TASK – Please write out the line containing "Task: Open the New dropdown menu" and each line after it through the end of the data, exactly, and nothing else.

[[ GIVEN ENTRIES open ]]

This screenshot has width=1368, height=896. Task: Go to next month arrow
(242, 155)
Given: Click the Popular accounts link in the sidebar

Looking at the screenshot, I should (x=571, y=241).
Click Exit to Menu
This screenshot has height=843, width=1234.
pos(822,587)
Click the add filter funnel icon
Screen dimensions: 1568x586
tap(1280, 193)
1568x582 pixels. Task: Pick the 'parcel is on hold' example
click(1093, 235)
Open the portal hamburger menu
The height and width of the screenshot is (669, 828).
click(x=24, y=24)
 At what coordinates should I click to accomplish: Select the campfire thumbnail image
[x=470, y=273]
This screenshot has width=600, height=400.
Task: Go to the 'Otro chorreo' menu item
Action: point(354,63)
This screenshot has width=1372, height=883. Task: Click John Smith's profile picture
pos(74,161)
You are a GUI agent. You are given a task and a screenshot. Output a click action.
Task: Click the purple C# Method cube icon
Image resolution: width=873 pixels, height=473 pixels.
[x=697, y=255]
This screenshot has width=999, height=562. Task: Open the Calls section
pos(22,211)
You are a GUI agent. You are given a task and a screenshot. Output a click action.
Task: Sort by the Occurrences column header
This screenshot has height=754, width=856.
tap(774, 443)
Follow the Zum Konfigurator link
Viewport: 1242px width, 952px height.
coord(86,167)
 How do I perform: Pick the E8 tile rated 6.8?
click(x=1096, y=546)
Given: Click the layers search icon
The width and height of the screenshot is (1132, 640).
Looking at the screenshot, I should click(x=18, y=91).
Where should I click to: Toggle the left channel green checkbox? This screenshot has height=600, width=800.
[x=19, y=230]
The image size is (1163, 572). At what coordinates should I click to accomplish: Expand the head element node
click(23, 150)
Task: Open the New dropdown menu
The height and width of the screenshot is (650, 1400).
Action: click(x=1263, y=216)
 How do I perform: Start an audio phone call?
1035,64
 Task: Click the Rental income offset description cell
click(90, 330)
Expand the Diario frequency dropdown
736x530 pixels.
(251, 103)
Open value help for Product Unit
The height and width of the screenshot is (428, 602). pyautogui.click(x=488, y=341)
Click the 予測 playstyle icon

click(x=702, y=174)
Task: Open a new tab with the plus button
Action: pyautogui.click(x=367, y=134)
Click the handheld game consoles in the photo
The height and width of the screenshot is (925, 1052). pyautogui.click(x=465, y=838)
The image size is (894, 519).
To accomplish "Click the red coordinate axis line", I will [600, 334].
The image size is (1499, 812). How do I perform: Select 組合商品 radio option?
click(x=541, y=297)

[[ GIVEN ENTRIES closed ]]

EXERCISE OUTPUT –
Task: Open the New dropdown menu
The height and width of the screenshot is (650, 1400).
Action: click(x=1263, y=216)
 How do I perform: Start an audio phone call?
1035,64
 Task: Click the Rental income offset description cell
click(90, 330)
Expand the Diario frequency dropdown
736x530 pixels.
(251, 103)
Open value help for Product Unit
The height and width of the screenshot is (428, 602). pyautogui.click(x=488, y=341)
Click the 予測 playstyle icon

click(x=702, y=174)
Task: Open a new tab with the plus button
Action: pyautogui.click(x=367, y=134)
Click the handheld game consoles in the photo
The height and width of the screenshot is (925, 1052). pyautogui.click(x=465, y=838)
The image size is (894, 519).
To accomplish "Click the red coordinate axis line", I will [600, 334].
The image size is (1499, 812). How do I perform: Select 組合商品 radio option?
click(x=541, y=297)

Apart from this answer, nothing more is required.